**Task instructions:** For each record that follows, write out an identical copy.

**Records shown:**
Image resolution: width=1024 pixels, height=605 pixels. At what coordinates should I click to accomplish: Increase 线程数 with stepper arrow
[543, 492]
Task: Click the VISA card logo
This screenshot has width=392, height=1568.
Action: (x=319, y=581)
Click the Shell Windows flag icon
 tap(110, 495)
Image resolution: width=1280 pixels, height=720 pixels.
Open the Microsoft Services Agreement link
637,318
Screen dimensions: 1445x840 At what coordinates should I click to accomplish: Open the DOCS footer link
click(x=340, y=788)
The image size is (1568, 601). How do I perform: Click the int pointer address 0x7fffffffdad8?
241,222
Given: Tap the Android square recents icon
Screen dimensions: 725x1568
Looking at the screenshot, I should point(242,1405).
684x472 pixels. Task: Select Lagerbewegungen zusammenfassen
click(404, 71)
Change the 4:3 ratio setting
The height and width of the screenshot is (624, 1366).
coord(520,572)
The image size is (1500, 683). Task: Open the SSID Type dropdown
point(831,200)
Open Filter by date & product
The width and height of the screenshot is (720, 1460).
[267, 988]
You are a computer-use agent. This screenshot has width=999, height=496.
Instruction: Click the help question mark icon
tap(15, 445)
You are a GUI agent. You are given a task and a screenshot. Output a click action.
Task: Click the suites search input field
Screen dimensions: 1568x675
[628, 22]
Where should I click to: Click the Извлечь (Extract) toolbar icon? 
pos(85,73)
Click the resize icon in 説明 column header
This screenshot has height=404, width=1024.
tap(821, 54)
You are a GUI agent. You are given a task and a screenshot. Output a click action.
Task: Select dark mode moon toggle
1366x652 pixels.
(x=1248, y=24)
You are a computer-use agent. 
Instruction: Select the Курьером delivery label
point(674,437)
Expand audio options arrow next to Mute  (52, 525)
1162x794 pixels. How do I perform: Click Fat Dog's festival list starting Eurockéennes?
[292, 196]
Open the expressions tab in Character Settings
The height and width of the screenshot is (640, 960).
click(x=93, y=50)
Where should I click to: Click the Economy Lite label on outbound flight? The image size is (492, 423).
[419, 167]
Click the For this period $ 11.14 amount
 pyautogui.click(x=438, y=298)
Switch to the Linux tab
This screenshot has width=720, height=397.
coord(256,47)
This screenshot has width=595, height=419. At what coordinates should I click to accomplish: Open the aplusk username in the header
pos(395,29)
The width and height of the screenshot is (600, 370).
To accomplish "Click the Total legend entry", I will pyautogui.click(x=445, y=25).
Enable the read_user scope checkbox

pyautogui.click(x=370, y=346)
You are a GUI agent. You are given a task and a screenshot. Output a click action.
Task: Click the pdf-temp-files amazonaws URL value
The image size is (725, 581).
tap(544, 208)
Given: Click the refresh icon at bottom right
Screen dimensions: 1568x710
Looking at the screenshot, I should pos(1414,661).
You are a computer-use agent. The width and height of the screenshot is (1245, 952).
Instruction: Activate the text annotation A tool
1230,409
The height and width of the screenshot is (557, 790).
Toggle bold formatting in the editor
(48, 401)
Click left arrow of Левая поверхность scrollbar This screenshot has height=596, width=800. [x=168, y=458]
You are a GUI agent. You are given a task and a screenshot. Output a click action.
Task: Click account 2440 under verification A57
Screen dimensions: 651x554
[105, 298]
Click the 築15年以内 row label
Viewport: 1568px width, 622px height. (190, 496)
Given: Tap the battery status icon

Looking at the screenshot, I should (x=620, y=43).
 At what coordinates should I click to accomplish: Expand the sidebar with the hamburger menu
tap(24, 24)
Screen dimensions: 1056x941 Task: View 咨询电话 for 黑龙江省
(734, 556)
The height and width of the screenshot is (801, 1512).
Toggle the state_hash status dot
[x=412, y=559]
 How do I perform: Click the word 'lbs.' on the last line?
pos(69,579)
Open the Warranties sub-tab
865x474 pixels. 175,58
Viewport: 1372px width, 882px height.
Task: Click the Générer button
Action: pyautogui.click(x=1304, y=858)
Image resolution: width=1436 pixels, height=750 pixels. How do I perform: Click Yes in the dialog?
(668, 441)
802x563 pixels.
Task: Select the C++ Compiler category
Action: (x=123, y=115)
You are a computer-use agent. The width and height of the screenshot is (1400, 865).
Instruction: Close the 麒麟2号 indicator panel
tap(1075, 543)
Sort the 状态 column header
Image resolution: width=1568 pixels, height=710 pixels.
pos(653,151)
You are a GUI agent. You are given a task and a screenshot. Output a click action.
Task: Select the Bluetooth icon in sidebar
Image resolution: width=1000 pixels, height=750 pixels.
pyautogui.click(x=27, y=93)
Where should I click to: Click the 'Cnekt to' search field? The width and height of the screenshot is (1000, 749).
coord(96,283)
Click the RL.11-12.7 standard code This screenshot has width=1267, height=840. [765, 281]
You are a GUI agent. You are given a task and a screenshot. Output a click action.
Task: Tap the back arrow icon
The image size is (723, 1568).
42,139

**Answer below:**
Image resolution: width=1024 pixels, height=605 pixels. At what coordinates should I click to accomplish: Increase 线程数 with stepper arrow
[543, 492]
Task: Click the VISA card logo
This screenshot has width=392, height=1568.
Action: (x=319, y=581)
Click the Shell Windows flag icon
 tap(110, 495)
Image resolution: width=1280 pixels, height=720 pixels.
Open the Microsoft Services Agreement link
637,318
Screen dimensions: 1445x840 At what coordinates should I click to accomplish: Open the DOCS footer link
click(x=340, y=788)
The image size is (1568, 601). How do I perform: Click the int pointer address 0x7fffffffdad8?
241,222
Given: Tap the Android square recents icon
Screen dimensions: 725x1568
Looking at the screenshot, I should point(242,1405).
684x472 pixels. Task: Select Lagerbewegungen zusammenfassen
click(404, 71)
Change the 4:3 ratio setting
The height and width of the screenshot is (624, 1366).
coord(520,572)
The image size is (1500, 683). Task: Open the SSID Type dropdown
point(831,200)
Open Filter by date & product
The width and height of the screenshot is (720, 1460).
[267, 988]
You are a computer-use agent. This screenshot has width=999, height=496.
Instruction: Click the help question mark icon
tap(15, 445)
You are a GUI agent. You are given a task and a screenshot. Output a click action.
Task: Click the suites search input field
Screen dimensions: 1568x675
[628, 22]
Where should I click to: Click the Извлечь (Extract) toolbar icon? 
pos(85,73)
Click the resize icon in 説明 column header
This screenshot has height=404, width=1024.
tap(821, 54)
You are a GUI agent. You are given a task and a screenshot. Output a click action.
Task: Select dark mode moon toggle
1366x652 pixels.
(x=1248, y=24)
You are a computer-use agent. 
Instruction: Select the Курьером delivery label
point(674,437)
Expand audio options arrow next to Mute  (52, 525)
1162x794 pixels. How do I perform: Click Fat Dog's festival list starting Eurockéennes?
[292, 196]
Open the expressions tab in Character Settings
The height and width of the screenshot is (640, 960).
click(x=93, y=50)
Where should I click to: Click the Economy Lite label on outbound flight? The image size is (492, 423).
[419, 167]
Click the For this period $ 11.14 amount
 pyautogui.click(x=438, y=298)
Switch to the Linux tab
This screenshot has width=720, height=397.
coord(256,47)
This screenshot has width=595, height=419. At what coordinates should I click to accomplish: Open the aplusk username in the header
pos(395,29)
The width and height of the screenshot is (600, 370).
To accomplish "Click the Total legend entry", I will pyautogui.click(x=445, y=25).
Enable the read_user scope checkbox

pyautogui.click(x=370, y=346)
You are a GUI agent. You are given a task and a screenshot. Output a click action.
Task: Click the pdf-temp-files amazonaws URL value
The image size is (725, 581).
tap(544, 208)
Given: Click the refresh icon at bottom right
Screen dimensions: 1568x710
Looking at the screenshot, I should pos(1414,661).
You are a computer-use agent. The width and height of the screenshot is (1245, 952).
Instruction: Activate the text annotation A tool
1230,409
The height and width of the screenshot is (557, 790).
Toggle bold formatting in the editor
(48, 401)
Click left arrow of Левая поверхность scrollbar This screenshot has height=596, width=800. [x=168, y=458]
You are a GUI agent. You are given a task and a screenshot. Output a click action.
Task: Click account 2440 under verification A57
Screen dimensions: 651x554
[105, 298]
Click the 築15年以内 row label
Viewport: 1568px width, 622px height. (190, 496)
Given: Tap the battery status icon

Looking at the screenshot, I should (x=620, y=43).
 At what coordinates should I click to accomplish: Expand the sidebar with the hamburger menu
tap(24, 24)
Screen dimensions: 1056x941 Task: View 咨询电话 for 黑龙江省
(734, 556)
The height and width of the screenshot is (801, 1512).
Toggle the state_hash status dot
[x=412, y=559]
 How do I perform: Click the word 'lbs.' on the last line?
pos(69,579)
Open the Warranties sub-tab
865x474 pixels. 175,58
Viewport: 1372px width, 882px height.
Task: Click the Générer button
Action: pyautogui.click(x=1304, y=858)
Image resolution: width=1436 pixels, height=750 pixels. How do I perform: Click Yes in the dialog?
(668, 441)
802x563 pixels.
Task: Select the C++ Compiler category
Action: (x=123, y=115)
You are a computer-use agent. The width and height of the screenshot is (1400, 865).
Instruction: Close the 麒麟2号 indicator panel
tap(1075, 543)
Sort the 状态 column header
Image resolution: width=1568 pixels, height=710 pixels.
pos(653,151)
You are a GUI agent. You are given a task and a screenshot. Output a click action.
Task: Select the Bluetooth icon in sidebar
Image resolution: width=1000 pixels, height=750 pixels.
pyautogui.click(x=27, y=93)
Where should I click to: Click the 'Cnekt to' search field? The width and height of the screenshot is (1000, 749).
coord(96,283)
Click the RL.11-12.7 standard code This screenshot has width=1267, height=840. [765, 281]
You are a GUI agent. You are given a task and a screenshot. Output a click action.
Task: Tap the back arrow icon
The image size is (723, 1568).
42,139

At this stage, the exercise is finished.